# Records from a data source:
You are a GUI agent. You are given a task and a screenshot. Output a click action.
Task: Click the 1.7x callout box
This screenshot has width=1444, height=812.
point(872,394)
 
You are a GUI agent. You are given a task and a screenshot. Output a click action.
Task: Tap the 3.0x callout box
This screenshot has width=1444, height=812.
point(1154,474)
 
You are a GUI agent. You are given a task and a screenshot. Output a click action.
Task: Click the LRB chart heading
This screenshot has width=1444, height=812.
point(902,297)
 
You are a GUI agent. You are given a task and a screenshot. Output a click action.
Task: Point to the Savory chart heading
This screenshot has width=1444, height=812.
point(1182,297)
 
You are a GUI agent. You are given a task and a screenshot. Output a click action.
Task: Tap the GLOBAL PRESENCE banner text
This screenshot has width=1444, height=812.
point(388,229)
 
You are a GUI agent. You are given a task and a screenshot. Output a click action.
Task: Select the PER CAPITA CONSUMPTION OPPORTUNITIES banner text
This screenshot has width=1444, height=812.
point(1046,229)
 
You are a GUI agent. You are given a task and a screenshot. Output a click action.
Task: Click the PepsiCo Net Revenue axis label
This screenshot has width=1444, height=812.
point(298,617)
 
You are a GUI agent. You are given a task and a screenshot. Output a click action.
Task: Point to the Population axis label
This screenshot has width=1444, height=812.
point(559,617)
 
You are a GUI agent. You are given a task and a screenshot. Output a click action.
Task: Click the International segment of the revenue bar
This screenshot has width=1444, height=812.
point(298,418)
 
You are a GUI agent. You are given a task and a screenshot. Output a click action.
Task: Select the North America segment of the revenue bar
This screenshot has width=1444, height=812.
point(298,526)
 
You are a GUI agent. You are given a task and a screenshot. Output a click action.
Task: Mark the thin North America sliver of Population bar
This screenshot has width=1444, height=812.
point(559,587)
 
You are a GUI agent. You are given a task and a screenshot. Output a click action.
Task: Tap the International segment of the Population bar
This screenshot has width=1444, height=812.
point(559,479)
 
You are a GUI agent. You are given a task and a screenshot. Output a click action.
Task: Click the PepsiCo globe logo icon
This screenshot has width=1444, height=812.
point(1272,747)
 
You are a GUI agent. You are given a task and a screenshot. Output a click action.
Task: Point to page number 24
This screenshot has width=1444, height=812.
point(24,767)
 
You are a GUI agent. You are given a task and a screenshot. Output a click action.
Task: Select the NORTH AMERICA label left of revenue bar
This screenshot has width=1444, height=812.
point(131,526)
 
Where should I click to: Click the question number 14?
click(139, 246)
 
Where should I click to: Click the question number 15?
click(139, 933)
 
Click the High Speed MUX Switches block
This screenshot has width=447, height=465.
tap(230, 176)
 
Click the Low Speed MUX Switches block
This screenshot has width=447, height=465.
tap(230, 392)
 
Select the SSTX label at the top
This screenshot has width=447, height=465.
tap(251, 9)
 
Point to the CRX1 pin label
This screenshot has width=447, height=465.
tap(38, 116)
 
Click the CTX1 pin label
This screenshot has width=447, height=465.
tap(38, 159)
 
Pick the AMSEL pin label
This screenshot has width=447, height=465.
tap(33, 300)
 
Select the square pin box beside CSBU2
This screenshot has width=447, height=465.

# CHALLENGE:
Which lines of the records contain the string "number"? Collect every one of them.

# SOLUTION FOR THIS PROBLEM:
Task: Point to page number 24
Where should I click to: Click the question number 14?
Where should I click to: Click the question number 15?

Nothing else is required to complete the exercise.